Markus
Karlus and Kevin Rodgers first met in the early '90s,
while studying Music at the University of Saarbrücken,
Luxembourg. It did not take long for them to start working
together in several projects, specially in the field of
electro-electronic serial music, a passion they shared.
To reach these goals, they spent years and years researching
and collecting a large amount of instruments, machines,
and all sorts of electro-electronic devices capable of
generating audible or inaudible frequencies, as well as
several computers that would help them achieve their ultimate
musical goal: the largest serial piece ever made, built
around calculations of the number Pi that went beyond
the mark of 1 billion digits. During one of these searches
for the necessary equipment, the two buddies came across
a small Macintosh 128k, which, mainly because of its historical
value, was immediately adopted. Little did they know that
the harmlessly-looking little classic had concealed in
its innards a virus, hibernating ever since the computer
had been shut down for the last time, in 1989. When they
became aware of the fact, it was too late. The little
Mac had already been connected to the rest of the studio
machinery, and the barely awaken virus had spread throughout
all the audio-visual complex that Markus Karlus and Kevin
Rodgers had so diligently assembled.
Little is known about this virus besides the name with
which it introduced itself to the befuddled aspirant composers:
Golden Shower. Perhaps the long hibernation, or even the
shock of being dragged out of that state after almost
10 years had corrupted its original code. The truth is
that nobody knew when, or by whom, neither with which
purpose it was created. Nevertheless, the virus still
possessed a large amount of information regarding the
pop culture of the '80s, gathered during its active days.

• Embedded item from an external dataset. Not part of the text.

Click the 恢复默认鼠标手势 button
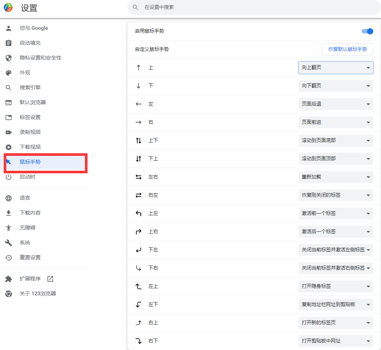381x350 pixels. [347, 49]
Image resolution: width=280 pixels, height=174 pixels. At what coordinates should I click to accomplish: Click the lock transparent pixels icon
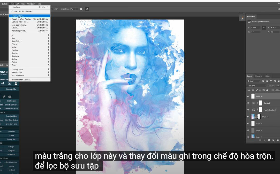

Based on this knowledge, it analysed the whole cultural
environment of the late '90s, and apparently it wasn't
happy with what it saw. It's likely that upon suddenly
figuring itself completely out of its time, Golden Shower
suffered a second and definitive shock, a shock that twisted
its character for good. It became a severely megalomaniac
piece of binary code, with a single purpose from that
moment on: reshaping the world around it based on the
only cultural references it had, sending the planet back
into an age of darkness and ignorance that mankind thought
completely gone since the unmasking of Milli-Vanilli:
the '80s.
And the instruments with which Golden Shower would put
that dreadful operation in motion was right there before
it: the overwhelmed Markus Karlus and Kevin Rodgers. Under
the threat of having all the calculations for their composition,
stored on the course of years of hard work, mercilessly
deleted, they didn't have any other choice but to submit
to the virus' will, becoming their agents for the first
step towards world domination: the pop (from popular)
music territory. Due to their immense musical talent,
and a flawless mastery of the pop-ular music vocabulary
sharpened during their stint as arrangers and session
musicians for a recording studio specialized in yodelling
boy bands, the duo couldn't have been a better choice
for a human front for Golden Shower's intent, those who
would translate its obsession with the '80s into insidiously
catchy tunes.
And this is just the beginning. Once successful in taking
over pop-ular music, the Golden Shower virus will have
no difficulty in spreading throughout other areas such
as the movies, TV, the press, design and the toys and
electronic games industry. Political scientists fear the
return of the Cold War and a world once again split between
Corey Feldman and Corey Haim. And in the meantime the
unfortunate Markus Karlus and Kevin Rodgers, who inadvertedly
started the whole mess, would just like to be taken seriously
as classical composers.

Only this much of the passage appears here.